■ **Excerpt**:
To tackle this problem, we need to analyze the motion of the stone dropped from point O and how the distances OP, OQ, and OR relate to the velocities at those points. The key here is to understand the relationship between distance and velocity in uniformly accelerated motion, specifically under the influence of gravity.

Understanding the Motion of the Stone

When a stone is dropped from a height, it accelerates downwards due to gravity. The distance fallen after a certain time can be described by the equation:

s = ut + (1/2)gt²

In this case, the initial velocity (u) is zero because the stone is dropped, so the equation simplifies to:

s = (1/2)gt²

Points in Geometric Progression

Let’s denote the distances OP, OQ, and OR as s1, s2, and s3 respectively. If these distances are in geometric progression (GP), we can express this relationship mathematically:

  • s2² = s1 * s3

This means that the middle term squared is equal to the product of the other two terms. Now, since we know the distances are related to time squared (as shown in the distance equation), we can express these distances in terms of time:

  • s1 = (1/2)g(t1)²
  • s2 = (1/2)g(t2)²
  • s3 = (1/2)g(t3)²

Finding Velocities

The velocity of the stone at any point can be calculated using the formula:

v = u + gt

Since the initial velocity (u) is zero, the velocity at each point becomes:

  • v1 = gt1
  • v2 = gt2
  • v3 = gt3

Proving Velocities are in GP

Now, we need to show that v1, v2, and v3 are also in GP. We can express the velocities in terms of the distances:

Using the distances in GP, we have:

  • v1 = g√(2s1/g) = √(2gs1)

■ **Supplied material**:
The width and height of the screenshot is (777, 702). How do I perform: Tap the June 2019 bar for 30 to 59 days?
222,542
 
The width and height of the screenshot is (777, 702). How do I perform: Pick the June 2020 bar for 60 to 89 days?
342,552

■ **What you should do**: Continue the falling-stone explanation from where it stops.

■ **Task output**:
  • v2 = g√(2s2/g) = √(2gs2)
  • v3 = g√(2s3/g) = √(2gs3)

Now, we can check if these velocities are in GP:

For v2² = v1 * v3, we substitute:

v2² = 2gs2

v1 * v3 = √(2gs1) * √(2gs3) = 2g√(s1 * s3)

Since s1, s2, and s3 are in GP, we know that:

s2² = s1 * s3

Thus, we can conclude:

v2² = v1 * v3

Final Thoughts

This shows that the velocities v1, v2, and v3 are indeed in geometric progression. The relationship between the distances and the velocities in uniformly accelerated motion under gravity leads us to this conclusion. So, if the distances OP, OQ, and OR are in GP, the corresponding velocities at those points will also be in GP.